Shit
Saturday, September 13th, 2008I got a stomach bug on my last trip to Winnipeg. I ended up wasting a day in my hotel room, unable to leave for fear of shitting my pants. I dozed and internetted during most of the day and in the evening I watched television. I ordered a small, light meal from room service, ate it slowly and cautiously and kept it down. Then I rolled over and shit the bed without warning.
Staying in a hotel has its advantages. I stripped the bed and dumped everything in the hallway; washed up in the bathroom and put the soiled towels out in the hallway; called Housekeeping to pick up the soiled linens; and moved into the other bed. Cool. It happened again in the middle of the night, but then I didn’t have a clean bed to move in to. I wrapped myself in a complimentary bathrobe and spread a towel on the bare mattress. That’s when I started feeling sorry for my future self, imagining myself living alone and poor in an HLM with a laundromat in the basement, wondering how long it would take me before I stopped changing the sheets when I was sick.
Then I realised I hadn’t been paying attention to all the television ads I’d been watching. Of course. When I am that sick, in that situation, I will just wear diapers.
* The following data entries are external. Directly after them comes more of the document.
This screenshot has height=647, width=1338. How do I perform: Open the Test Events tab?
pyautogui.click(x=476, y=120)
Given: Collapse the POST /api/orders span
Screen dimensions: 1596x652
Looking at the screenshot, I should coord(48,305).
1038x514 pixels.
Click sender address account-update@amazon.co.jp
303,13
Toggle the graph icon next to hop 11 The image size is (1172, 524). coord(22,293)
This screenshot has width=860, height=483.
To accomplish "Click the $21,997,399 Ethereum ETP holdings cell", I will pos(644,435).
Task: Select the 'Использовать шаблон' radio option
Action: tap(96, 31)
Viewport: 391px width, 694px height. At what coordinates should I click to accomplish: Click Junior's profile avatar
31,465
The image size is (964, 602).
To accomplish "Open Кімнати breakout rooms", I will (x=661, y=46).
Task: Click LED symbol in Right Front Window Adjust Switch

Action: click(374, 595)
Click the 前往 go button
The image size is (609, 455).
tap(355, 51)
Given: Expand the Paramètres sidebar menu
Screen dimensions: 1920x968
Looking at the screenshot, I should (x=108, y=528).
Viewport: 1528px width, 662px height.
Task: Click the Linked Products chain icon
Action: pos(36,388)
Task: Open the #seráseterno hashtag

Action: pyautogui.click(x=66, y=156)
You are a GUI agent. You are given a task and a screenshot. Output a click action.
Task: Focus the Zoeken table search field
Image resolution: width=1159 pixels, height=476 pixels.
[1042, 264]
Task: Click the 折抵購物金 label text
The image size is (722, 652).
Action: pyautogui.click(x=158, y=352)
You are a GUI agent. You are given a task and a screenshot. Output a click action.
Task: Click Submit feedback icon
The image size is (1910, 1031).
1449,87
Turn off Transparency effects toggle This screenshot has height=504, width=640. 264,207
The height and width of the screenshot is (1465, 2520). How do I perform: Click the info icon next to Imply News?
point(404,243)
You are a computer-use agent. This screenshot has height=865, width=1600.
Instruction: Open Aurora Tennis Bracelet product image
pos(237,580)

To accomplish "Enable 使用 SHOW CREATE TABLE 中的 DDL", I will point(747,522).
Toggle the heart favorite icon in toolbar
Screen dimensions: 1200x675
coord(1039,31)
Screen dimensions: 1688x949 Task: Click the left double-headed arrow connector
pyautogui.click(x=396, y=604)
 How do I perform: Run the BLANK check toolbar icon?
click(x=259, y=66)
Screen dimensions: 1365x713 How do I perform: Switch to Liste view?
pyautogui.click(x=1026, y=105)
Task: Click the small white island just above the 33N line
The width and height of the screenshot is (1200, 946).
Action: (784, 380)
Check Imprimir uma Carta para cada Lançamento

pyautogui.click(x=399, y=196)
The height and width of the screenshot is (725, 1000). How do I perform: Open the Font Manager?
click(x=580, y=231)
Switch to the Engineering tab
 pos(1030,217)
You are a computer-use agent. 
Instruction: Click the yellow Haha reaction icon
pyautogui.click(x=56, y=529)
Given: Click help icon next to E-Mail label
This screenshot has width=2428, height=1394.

The next morning I didn’t try to eat right away, but took a taxi to work and set my things up in my usual conference room. Then I walked to a drugstore and bought myself a package of Depends and changed into them before getting breakfast at the company cafeteria. They are surprisingly comfortable, which is good to know. I kept a couple of changes in my purse for the flight back to Montreal that afternoon, but I didn’t need them. The bug seemed to have run its course. And all day I was thinking of the Active Woman in the Depends ads, who can leave her home to lead a Busy Life. And I thought how liberating the availability of a disposable consumer product can be.